AI drives
The AI decomposes the problem into computational steps, drawing on a relevant part of the corpus of human mathematical knowledge.
AI is increasingly becoming the driver of computational mathematics in research, engineering, and education, and the trend is accelerating. At the same time, Computer Algebra System (CAS) algorithms rest on formal proofs, which themselves started as inference, and AI models are trained on the products of that formalization. The cycle between inference and certified computation has always been there. ExaktAI’s vision is summarized in four assumptions.
AI is increasingly the driver of computational mathematics. Given a problem like finding inflection points of a function, an AI decomposes it into steps: compute the second derivative, find its roots, determine sign changes, classify the intervals.
AI reasoning is grounded in training on essentially all existing textbooks, research papers, and course materials in digital form. That body of synthesized mathematical knowledge, available to the AI for almost instant recall, will usually surpass the immediate recall of any individual human, though a human could still see what the AI missed.
AI infers mathematical results. CAS computes them by executing deterministic algorithms derived from mathematical proofs. The distinction is not about accuracy, but about what stands behind each result.

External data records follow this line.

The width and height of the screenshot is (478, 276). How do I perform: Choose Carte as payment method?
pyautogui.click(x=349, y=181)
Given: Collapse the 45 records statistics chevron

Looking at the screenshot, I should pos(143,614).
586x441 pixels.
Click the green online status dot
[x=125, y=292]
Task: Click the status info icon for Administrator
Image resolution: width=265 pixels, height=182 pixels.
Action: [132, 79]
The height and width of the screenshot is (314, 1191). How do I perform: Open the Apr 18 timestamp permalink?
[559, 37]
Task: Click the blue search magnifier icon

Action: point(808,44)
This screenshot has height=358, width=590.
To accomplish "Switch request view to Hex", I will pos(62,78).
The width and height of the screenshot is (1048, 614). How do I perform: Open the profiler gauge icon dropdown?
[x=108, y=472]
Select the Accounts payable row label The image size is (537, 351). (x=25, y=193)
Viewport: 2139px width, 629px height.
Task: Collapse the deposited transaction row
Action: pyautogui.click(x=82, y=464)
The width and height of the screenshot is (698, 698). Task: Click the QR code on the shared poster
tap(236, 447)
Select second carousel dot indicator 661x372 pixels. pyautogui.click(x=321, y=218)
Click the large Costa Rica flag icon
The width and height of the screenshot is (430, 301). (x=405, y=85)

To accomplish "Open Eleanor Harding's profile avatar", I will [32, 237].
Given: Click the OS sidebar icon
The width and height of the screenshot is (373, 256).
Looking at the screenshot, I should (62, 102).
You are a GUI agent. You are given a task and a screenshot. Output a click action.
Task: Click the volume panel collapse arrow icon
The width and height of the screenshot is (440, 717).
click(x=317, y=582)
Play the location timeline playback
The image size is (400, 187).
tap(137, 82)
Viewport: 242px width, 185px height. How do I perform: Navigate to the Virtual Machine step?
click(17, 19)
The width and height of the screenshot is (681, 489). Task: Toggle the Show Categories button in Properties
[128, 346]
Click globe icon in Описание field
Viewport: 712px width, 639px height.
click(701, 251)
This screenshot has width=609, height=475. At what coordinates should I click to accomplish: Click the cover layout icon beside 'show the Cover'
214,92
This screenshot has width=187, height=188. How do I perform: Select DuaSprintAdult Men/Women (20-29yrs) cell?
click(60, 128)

A CAS algorithm is a chain of certified transformations: the same input always produces the same output, and the algorithm’s correctness rests on the theorems behind it. AI carries no such certificate. More training data only increases the probability of a correct answer. This gap is epistemological, not technological (see AI math reliability). It does not close with scale.
Even formal proof systems (Lean, Coq) still depend on symbolic computation to differentiate, solve equations, and verify results. Formal proof can strengthen the chain of trust, but it does not eliminate the computational role of CAS.
Without a human in the loop, two things become impossible.
Trust: a person must be able to audit how a result was obtained and judge whether it is sound.
Improvement: a person can see why an approach failed, envision a different one, and contribute mathematical insight beyond any validation process or textbook.
For these purposes, ExaktAI provides not only a result in its own App, where each step is shown together with its validation status and details, but also automatically generates and opens an executable Mathematica notebook or Maple document that a person can audit, edit, and extend. The document is not just a record of the computation; it is a live workspace where the person can continue the work.
Reading a solved problem is not the same as solving it. Mathematical understanding comes from active engagement: modifying a step, testing an alternative, and in that process deepening one’s understanding of the problem.
This active engagement is also supported by the executable CAS documents that are automatically generated and opened when ExaktAI produces a result. A CAS document is a starting point where every step can be re-executed, every result modified, every assumption tested.
The AI decomposes the problem into computational steps, drawing on a relevant part of the corpus of human mathematical knowledge.
Each step is executed by a CAS whose algorithms carry into computation the certificate of correctness established by the formal proofs behind them.
The human inspects, experiments, and improves, generating trust and progress: corrections or reformulations become possible.
The executable document is where active mathematical work happens and understanding is built.
AI will continue to improve. The gap between probabilistic inference and certified computation, however, is not technological but epistemological, and as such it will not disappear with more training data. As AI takes on harder problems, it demands more from CAS: more algorithms, broader coverage, and deeper formalization in order to certify results and produce new training data. The more AI evolves, the more CAS matters.
ExaktAI is built with this evolving landscape in mind.